» **PASSAGE**:
Want a quick and easy way to play around with deep learning libraries? Puny GPU got you down? Thanks to Amazon Web Services (AWS) — specifically, AWS Elastic Compute Cloud (EC2) — no data scientist need be left behind.
Jupyter/IPython notebooks are indispensable tools for learning and tinkering. This post shows how to set up a public Jupyter notebook server in EC2 and then access it remotely through your web browser, just as you would if you were using a notebook launched from your own laptop.
For a beginner, having to both set up deep learning libraries and navigate the AWS menagerie feels like getting thrown into the deep end when you just want to stick a toe in. You can skip the hassle of setting up deep learning frameworks from scratch by choosing an Amazon Machine Image (AMI) that comes pre-installed with the libraries and their dependencies. (Concerned about costs? — see the note* at the bottom of this post.)

» **EXTRACTED INFORMATION**:
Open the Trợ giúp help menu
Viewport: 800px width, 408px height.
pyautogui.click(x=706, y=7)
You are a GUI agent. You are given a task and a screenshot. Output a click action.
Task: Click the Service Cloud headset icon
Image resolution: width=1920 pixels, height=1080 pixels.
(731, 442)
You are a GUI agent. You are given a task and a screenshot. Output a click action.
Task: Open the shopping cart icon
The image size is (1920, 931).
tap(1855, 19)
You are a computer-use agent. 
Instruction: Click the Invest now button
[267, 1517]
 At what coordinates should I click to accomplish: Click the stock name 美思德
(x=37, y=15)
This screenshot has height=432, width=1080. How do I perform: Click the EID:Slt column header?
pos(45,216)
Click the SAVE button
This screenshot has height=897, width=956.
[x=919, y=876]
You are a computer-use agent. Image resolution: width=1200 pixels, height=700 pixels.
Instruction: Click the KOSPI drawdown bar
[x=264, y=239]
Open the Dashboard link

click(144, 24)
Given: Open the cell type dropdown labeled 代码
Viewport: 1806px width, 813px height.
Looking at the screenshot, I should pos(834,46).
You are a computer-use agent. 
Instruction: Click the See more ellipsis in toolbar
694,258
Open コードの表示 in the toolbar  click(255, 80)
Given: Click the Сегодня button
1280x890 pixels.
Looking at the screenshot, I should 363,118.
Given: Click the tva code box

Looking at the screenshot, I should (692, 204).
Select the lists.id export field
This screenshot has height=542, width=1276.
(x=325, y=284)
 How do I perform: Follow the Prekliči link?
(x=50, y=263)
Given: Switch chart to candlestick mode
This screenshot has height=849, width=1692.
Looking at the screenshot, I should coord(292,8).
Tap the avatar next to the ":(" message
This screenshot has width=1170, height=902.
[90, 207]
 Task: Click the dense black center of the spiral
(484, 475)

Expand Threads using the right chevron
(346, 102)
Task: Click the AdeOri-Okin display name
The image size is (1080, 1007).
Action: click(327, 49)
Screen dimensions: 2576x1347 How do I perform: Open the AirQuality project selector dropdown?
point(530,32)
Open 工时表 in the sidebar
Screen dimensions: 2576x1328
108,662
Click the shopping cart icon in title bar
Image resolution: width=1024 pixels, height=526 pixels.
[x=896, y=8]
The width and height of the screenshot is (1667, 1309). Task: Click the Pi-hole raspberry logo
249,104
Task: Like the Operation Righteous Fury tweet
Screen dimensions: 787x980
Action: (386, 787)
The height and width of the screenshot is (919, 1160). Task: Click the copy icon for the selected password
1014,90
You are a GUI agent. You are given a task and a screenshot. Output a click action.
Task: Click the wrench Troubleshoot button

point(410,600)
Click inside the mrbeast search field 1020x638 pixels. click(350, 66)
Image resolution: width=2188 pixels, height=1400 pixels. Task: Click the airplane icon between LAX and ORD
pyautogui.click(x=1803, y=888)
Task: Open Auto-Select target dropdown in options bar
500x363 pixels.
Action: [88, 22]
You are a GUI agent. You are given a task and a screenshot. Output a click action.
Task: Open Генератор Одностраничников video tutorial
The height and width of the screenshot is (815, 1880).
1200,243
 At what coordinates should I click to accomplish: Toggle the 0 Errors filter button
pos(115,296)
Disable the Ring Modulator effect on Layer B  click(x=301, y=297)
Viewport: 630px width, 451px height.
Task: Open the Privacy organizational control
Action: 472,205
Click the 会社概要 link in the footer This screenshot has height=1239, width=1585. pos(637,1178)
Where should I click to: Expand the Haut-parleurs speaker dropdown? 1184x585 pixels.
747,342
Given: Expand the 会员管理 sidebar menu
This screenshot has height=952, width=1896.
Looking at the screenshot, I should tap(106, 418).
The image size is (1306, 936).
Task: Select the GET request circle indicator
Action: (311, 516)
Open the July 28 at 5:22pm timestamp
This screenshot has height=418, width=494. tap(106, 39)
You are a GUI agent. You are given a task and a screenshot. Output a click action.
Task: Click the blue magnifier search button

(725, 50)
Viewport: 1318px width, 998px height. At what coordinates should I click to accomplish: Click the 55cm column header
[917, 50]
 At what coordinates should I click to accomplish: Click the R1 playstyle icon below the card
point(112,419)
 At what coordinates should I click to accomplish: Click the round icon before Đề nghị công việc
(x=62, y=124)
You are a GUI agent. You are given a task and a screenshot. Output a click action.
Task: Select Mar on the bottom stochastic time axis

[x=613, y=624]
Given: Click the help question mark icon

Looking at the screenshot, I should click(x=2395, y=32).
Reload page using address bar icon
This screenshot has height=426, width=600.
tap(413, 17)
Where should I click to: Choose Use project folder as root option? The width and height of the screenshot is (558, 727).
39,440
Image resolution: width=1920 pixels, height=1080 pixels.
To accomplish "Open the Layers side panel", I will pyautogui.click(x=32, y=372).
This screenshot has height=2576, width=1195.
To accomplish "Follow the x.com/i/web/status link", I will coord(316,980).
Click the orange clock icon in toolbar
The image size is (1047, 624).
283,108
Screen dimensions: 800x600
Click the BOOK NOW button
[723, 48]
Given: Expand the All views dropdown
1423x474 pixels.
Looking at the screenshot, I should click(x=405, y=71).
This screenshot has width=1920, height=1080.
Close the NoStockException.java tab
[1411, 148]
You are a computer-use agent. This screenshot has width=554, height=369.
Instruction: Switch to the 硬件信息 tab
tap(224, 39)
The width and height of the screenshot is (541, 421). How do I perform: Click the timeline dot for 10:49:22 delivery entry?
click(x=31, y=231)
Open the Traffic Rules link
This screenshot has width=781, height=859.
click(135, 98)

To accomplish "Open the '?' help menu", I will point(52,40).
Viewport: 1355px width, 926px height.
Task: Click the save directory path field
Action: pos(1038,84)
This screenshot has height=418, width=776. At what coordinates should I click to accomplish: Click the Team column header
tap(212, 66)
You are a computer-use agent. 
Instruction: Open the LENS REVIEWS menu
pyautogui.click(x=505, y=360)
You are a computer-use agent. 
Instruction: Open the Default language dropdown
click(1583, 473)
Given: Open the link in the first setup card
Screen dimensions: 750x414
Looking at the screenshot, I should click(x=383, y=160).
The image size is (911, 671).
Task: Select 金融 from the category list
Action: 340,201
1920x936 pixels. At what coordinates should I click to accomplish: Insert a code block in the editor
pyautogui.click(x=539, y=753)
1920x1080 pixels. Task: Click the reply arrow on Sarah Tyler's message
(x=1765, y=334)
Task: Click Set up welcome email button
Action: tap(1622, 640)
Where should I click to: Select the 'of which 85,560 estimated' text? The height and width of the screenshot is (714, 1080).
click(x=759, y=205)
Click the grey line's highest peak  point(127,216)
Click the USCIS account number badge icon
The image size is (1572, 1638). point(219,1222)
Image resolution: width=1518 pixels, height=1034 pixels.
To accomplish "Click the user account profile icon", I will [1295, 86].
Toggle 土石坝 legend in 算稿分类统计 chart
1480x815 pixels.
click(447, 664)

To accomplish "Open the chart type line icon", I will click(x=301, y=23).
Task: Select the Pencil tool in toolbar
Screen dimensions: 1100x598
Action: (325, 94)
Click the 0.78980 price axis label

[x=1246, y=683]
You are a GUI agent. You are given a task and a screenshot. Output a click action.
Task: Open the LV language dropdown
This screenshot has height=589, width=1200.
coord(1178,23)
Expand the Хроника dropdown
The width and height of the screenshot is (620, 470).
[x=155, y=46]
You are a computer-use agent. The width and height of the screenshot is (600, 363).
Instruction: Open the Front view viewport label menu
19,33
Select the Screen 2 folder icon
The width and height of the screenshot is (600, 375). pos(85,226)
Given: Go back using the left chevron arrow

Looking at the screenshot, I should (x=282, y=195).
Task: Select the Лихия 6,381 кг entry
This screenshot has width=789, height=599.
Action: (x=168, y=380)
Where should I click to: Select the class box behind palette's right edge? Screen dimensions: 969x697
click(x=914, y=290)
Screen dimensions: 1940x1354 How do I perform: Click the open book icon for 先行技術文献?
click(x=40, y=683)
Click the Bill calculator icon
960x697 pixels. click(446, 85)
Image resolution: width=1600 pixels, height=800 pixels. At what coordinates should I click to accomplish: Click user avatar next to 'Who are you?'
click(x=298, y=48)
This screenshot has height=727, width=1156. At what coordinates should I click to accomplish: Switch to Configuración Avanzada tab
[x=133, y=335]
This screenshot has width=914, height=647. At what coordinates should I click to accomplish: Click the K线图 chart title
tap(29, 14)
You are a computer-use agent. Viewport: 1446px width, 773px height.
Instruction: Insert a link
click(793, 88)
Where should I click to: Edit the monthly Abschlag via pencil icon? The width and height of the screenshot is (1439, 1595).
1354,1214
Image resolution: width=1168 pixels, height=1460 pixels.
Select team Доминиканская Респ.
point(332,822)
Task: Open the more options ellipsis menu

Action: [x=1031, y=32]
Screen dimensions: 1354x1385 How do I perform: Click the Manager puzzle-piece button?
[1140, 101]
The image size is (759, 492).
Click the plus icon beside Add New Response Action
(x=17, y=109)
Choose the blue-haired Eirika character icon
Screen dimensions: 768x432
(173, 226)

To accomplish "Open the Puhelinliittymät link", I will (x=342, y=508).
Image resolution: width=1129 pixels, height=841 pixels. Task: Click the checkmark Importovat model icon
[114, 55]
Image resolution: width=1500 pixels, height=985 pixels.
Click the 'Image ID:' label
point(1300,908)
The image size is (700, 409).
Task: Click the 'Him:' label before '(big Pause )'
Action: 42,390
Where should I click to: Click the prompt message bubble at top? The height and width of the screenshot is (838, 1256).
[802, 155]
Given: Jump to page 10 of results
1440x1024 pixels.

» **DIRECTIVE A**:
Answer these from the EC2 passage, one per line:
(i) What does EC2 stand for?
(ii) Through what does the post say you access the notebook server remotely?
(iii) What does the recommended kind of Amazon Machine Image come with?
» **DIRECTIVE B**: According to the EC2 passage, why should a beginner pick an Amazon Machine Image that comes with the libraries already installed? Answer in one to three sentences.
» **DIRECTIVE C**: Write out the part of the EC2 passage that opens with the words containing "Want a quick" and closes with "your own laptop.".
None of the entries relate to the text.

» **FINISHED ANSWER A**:
(i) AWS Elastic Compute Cloud
(ii) Your web browser
(iii) The deep learning libraries and their dependencies, pre-installed

» **FINISHED ANSWER B**: For a beginner, setting up deep learning libraries while also finding a way through AWS feels like being thrown into the deep end. An AMI with the libraries and their dependencies pre-installed avoids the hassle of setting up deep learning frameworks from scratch.

» **FINISHED ANSWER C**:
Want a quick and easy way to play around with deep learning libraries? Puny GPU got you down? Thanks to Amazon Web Services (AWS) — specifically, AWS Elastic Compute Cloud (EC2) — no data scientist need be left behind.
Jupyter/IPython notebooks are indispensable tools for learning and tinkering. This post shows how to set up a public Jupyter notebook server in EC2 and then access it remotely through your web browser, just as you would if you were using a notebook launched from your own laptop.